El cibercrimen se convierte en la tercera economía mundial y desafía a gobiernos, empresas y usuarios

El delito digital no descansa. Según los últimos informes internacionales y datos locales, el cibercrimen ya se posiciona como la tercera economía más poderosa del mundo, solo por detrás de Estados Unidos y China. Su volumen de operaciones es tal que en 2024 provocó daños estimados en más de 42 mil millones de dólares a nivel global, mientras se calcula que ocurre un ataque cada 39 segundos.
Lo que alguna vez fue un problema exclusivo de bancos, gobiernos o grandes empresas energéticas, hoy es una amenaza transversal. “Nadie está exento”, advirtió Gabriel Zurdo, CEO de BTR Consulting, durante un reciente encuentro junto a empresarios argentinos nucleados por CAMARCO y la Asociación de Dirigentes de Empresa (ADE). “Hoy puede sufrir un ciberataque cualquier vecino, sin importar su país, industria o actividad. La operatoria es la misma”.
Un nuevo orden digital… delictivo
El último informe de ENISA (Agencia de Ciberseguridad de la Unión Europea) identificó al menos 20 grupos criminales dominantes en el escenario digital global. Entre ellos, nombres conocidos como Conti, LockBit o REvil continúan liderando la escena con ataques sofisticados y dirigidos contra sectores críticos como la salud, las finanzas y las infraestructuras energéticas.
Estos grupos operan como verdaderas corporaciones: cuentan con departamentos de desarrollo, equipos de investigación y redes de comercialización de datos robados. Empresas delictivas como Fin7 ya adoptaron esquemas similares a los de una startup tecnológica, pero al servicio del crimen.

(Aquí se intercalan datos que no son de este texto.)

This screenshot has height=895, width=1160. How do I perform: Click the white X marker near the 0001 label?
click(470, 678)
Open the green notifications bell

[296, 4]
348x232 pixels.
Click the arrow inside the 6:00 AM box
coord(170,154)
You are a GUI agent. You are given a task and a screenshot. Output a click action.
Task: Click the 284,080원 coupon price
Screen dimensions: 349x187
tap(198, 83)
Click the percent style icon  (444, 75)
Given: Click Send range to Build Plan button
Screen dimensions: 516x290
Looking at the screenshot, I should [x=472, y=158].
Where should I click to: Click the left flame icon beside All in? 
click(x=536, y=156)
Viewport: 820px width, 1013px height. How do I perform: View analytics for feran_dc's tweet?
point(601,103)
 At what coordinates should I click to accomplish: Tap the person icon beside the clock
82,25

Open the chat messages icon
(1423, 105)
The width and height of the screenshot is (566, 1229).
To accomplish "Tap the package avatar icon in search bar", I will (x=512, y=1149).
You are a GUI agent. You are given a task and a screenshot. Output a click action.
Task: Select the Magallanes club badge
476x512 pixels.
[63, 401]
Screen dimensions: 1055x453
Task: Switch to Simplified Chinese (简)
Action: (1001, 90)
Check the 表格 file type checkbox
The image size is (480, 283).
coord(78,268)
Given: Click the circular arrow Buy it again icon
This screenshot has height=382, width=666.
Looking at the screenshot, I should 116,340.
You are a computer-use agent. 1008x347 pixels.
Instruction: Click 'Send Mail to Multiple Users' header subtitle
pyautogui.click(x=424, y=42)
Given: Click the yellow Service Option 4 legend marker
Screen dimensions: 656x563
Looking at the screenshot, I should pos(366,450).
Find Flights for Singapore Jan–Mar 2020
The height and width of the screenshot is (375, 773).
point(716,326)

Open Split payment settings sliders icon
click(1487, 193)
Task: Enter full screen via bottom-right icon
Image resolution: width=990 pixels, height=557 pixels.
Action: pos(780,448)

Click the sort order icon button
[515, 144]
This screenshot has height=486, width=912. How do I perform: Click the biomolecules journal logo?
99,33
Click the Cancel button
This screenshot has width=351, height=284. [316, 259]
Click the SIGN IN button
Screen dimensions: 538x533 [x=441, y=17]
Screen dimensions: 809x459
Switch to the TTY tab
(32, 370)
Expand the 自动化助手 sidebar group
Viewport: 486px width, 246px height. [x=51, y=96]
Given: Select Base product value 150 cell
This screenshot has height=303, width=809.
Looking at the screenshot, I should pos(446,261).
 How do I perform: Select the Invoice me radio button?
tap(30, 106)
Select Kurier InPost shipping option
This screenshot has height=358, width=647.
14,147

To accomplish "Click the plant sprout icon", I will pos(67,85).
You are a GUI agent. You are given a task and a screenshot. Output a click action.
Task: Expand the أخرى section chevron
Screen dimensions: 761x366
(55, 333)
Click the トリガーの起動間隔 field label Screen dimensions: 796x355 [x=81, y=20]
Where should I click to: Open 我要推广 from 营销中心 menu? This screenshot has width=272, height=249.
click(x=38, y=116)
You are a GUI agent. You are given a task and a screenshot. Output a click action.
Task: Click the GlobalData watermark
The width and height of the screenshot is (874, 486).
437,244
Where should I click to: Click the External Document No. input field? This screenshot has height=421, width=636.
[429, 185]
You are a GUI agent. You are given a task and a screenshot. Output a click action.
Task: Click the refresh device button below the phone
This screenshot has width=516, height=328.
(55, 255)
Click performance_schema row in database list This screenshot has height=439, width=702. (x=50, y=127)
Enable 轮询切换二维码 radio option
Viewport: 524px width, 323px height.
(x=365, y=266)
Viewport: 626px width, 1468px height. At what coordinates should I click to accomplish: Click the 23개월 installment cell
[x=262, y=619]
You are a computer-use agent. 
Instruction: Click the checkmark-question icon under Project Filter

Para 2025, se espera una nueva etapa de profesionalización, con una expansión del modelo Ransomware-as-a-Service (RaaS) y otras modalidades de suscripción que permiten a cualquier actor malicioso lanzar ataques sin necesidad de conocimientos avanzados.
Inteligencia Artificial en manos criminales
Uno de los aspectos más inquietantes del informe es el creciente uso de inteligencia artificial para perfeccionar ataques. Los ciberdelincuentes ahora emplean IA para detectar vulnerabilidades antes de que sean parcheadas, y también para crear deepfakes con fines de fraude de identidad y estafas de phishing personalizadas.
Hoy se conocen 550 formas diferentes de estafa digital, y la gran mayoría queda impune. Zurdo fue contundente: “Nadie va preso, ni acá ni en el mundo, por cometer hackeos”.
Un delito sin fronteras… ni legislación eficaz
El 68% de los ciberataques económicos se canaliza a través de redes sociales, apps de mensajería y sitios de eCommerce, mientras las normativas legales evolucionan a paso lento. El cibercrimen transita libremente entre jurisdicciones, dificultando las investigaciones y trabando las respuestas judiciales.
En 2024, se robaron mil millones de credenciales en todo el planeta. En Argentina, la situación no es menor: en el AMBA se denuncian 10 mil robos de celulares por día, pero ya no se venden solo los dispositivos, sino los datos y accesos que contienen.
Ciberseguridad: de “área técnica” a prioridad estratégica
En este nuevo contexto, el rol de la ciberseguridad cambió radicalmente. Según Zurdo, el 75% de las empresas del AMBA ya tiene un área formal de ciberseguridad, y cada vez más directorios entienden que este rubro debe tener presupuesto propio y autoridad operativa.
“La ciberseguridad antes era solo una línea dentro de sistemas. Hoy es un eje central. Si no se invierte en prevención, se paga mucho más tarde”, sentenció el especialista durante la charla “Ciberseguridad en la construcción: protegiendo el futuro de la industria”.
Conciencia como escudo
Para el CEO de BTR, la clave está en la concientización: “Es la mejor medida de seguridad que podemos tomar como usuarios de tecnología. Saber, entender y prevenir es la única barrera real ante un delito que cada día se vuelve más inteligente, más global y más voraz”.
En este escenario, en el que los ciberdelitos evolucionan más rápido que las leyes, y donde la impunidad es casi la norma, la conciencia digital no es solo un deber, sino un acto de supervivencia.